## BEGIN Excerpt provided
Mar 17, 2023   •   by   •   Source: Fitch Ratings   •   eye-icon 192 views

Fitch continues to monitor the rapidly changing funding and liquidity environment for U.S. banks, and has been evaluating its rated bank portfolio to ascertain deposit flows, particularly over a stressful period beginning just prior to the failure of SVB Financial to the present. Funding and liquidity remain a key focus for U.S. banks, and following our comment on March 13, our assessment suggests that most banks can manage moderate deposit outflows. We expect that any rating actions will be institution-specific and not broad-based, with any potential future rating action focused on outliers.
## END Excerpt provided
## BEGIN Material
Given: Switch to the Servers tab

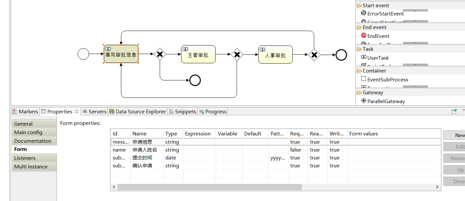Looking at the screenshot, I should [x=94, y=111].
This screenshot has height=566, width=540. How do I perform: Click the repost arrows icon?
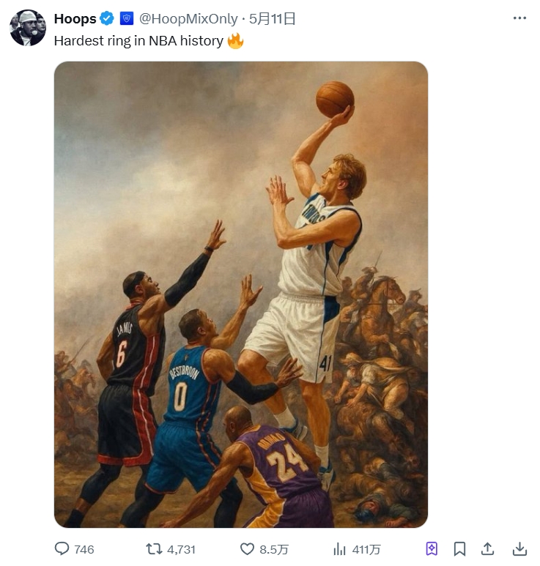click(x=154, y=548)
## END Material
Reproduce the Fitch Ratings excerpt on U.S. bank funding and liquidity above word for word, from the date line through the final sentence.

Mar 17, 2023   •   by   •   Source: Fitch Ratings   •   eye-icon 192 views

Fitch continues to monitor the rapidly changing funding and liquidity environment for U.S. banks, and has been evaluating its rated bank portfolio to ascertain deposit flows, particularly over a stressful period beginning just prior to the failure of SVB Financial to the present. Funding and liquidity remain a key focus for U.S. banks, and following our comment on March 13, our assessment suggests that most banks can manage moderate deposit outflows. We expect that any rating actions will be institution-specific and not broad-based, with any potential future rating action focused on outliers.